We have never, however, singled out restructuring charges and told you to ignore them in estimating our normal earning power. If there were to be some truly major expenses in a single year, I would, of course, mention it in my commentary. Indeed, when there is a total rebasing of a business, such as occurred when Kraft and Heinz merged, it is imperative that for several years the huge one-time costs of rationalizing the combined operations be explained clearly to owners. That's precisely what the CEO of Kraft Heinz has done, in a manner approved by the company's directors (who include me). But, to tell owners year after year, 'Don't count this,' when management is simply making business adjustments that are necessary, is misleading.
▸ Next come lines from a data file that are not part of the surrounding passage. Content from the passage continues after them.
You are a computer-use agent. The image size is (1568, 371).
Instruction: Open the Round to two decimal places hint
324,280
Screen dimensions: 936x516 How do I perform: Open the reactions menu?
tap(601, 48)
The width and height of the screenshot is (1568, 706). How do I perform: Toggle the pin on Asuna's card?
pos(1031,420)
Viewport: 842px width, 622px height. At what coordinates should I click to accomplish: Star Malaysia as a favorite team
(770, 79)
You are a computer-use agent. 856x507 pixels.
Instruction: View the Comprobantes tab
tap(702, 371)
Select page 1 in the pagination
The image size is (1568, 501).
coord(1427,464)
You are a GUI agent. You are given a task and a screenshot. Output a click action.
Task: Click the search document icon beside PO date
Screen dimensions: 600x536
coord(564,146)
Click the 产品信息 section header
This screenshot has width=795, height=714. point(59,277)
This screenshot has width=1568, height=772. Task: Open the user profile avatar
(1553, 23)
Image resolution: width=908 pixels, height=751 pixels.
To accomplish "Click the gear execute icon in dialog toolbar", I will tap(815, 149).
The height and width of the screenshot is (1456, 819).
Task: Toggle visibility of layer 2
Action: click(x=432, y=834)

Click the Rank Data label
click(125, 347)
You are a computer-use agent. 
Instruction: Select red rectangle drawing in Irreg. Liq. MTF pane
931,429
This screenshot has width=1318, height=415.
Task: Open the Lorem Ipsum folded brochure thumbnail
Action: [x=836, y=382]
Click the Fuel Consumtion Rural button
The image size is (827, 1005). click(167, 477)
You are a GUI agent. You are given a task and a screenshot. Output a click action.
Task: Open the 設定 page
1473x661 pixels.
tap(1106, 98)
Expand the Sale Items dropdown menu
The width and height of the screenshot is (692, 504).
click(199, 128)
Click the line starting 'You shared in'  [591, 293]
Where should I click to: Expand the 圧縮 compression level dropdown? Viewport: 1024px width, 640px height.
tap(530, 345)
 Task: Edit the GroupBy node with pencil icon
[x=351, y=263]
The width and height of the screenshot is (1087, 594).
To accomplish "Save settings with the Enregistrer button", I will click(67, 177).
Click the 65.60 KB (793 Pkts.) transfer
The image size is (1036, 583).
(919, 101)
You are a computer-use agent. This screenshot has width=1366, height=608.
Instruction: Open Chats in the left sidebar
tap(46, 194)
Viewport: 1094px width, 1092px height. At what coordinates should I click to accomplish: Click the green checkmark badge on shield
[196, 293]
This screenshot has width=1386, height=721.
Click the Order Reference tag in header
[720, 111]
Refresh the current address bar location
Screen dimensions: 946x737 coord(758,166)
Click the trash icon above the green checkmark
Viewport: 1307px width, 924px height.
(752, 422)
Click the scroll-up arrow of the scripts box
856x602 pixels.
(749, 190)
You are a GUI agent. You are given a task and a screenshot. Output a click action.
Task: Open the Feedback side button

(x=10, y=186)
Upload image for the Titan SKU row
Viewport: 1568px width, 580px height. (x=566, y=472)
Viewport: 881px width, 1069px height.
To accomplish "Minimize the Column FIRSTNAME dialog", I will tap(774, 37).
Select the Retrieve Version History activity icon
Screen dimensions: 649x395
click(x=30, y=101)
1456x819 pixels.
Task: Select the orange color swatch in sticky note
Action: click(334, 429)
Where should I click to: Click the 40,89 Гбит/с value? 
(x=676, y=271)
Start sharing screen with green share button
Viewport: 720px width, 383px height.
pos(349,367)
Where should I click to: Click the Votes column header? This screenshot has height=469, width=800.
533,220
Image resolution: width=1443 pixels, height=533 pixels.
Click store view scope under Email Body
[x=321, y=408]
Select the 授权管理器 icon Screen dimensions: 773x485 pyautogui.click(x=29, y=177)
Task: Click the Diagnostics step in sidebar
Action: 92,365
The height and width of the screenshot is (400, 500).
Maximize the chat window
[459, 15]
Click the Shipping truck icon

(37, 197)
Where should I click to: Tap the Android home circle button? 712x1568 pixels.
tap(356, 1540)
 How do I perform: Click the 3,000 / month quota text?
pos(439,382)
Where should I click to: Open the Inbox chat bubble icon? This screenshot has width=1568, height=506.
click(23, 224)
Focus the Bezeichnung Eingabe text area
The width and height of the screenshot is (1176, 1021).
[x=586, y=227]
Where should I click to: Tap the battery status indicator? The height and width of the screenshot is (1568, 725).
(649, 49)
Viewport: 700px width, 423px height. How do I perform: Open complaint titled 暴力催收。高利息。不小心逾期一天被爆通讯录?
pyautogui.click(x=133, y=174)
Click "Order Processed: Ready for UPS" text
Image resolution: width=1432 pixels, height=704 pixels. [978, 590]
And too many analysts and journalists fall for this baloney.

To say 'stock-based compensation' is not an expense is even more cavalier. CEOs who go down that road are, in effect, saying to shareholders, 'If you pay me a bundle in options or restricted stock, don't worry about its effect on earnings. I'll 'adjust' it away.'

To explore this maneuver further, join me for a moment in a visit to a make-believe accounting laboratory whose sole mission is to juice Berkshire's reported earnings. Imaginative technicians await us, eager to show their stuff.

Listen carefully while I tell these enablers that stock-based compensation usually comprises at least 20% of total compensation for the top three or four executives at most large companies. Pay attention, too, as I explain that Berkshire has several hundred such executives at its subsidiaries and pays them similar amounts, but uses only cash to do so. I further confess that, lacking imagination, I have counted all of these payments to Berkshire's executives as an expense.

My accounting minions suppress a giggle and immediately point out that 20% of what is paid these Berkshire managers is tantamount to 'cash paid in lieu of stock-based compensation' and is therefore not a 'true' expense. So ' presto! ' Berkshire, too, can have 'adjusted' earnings.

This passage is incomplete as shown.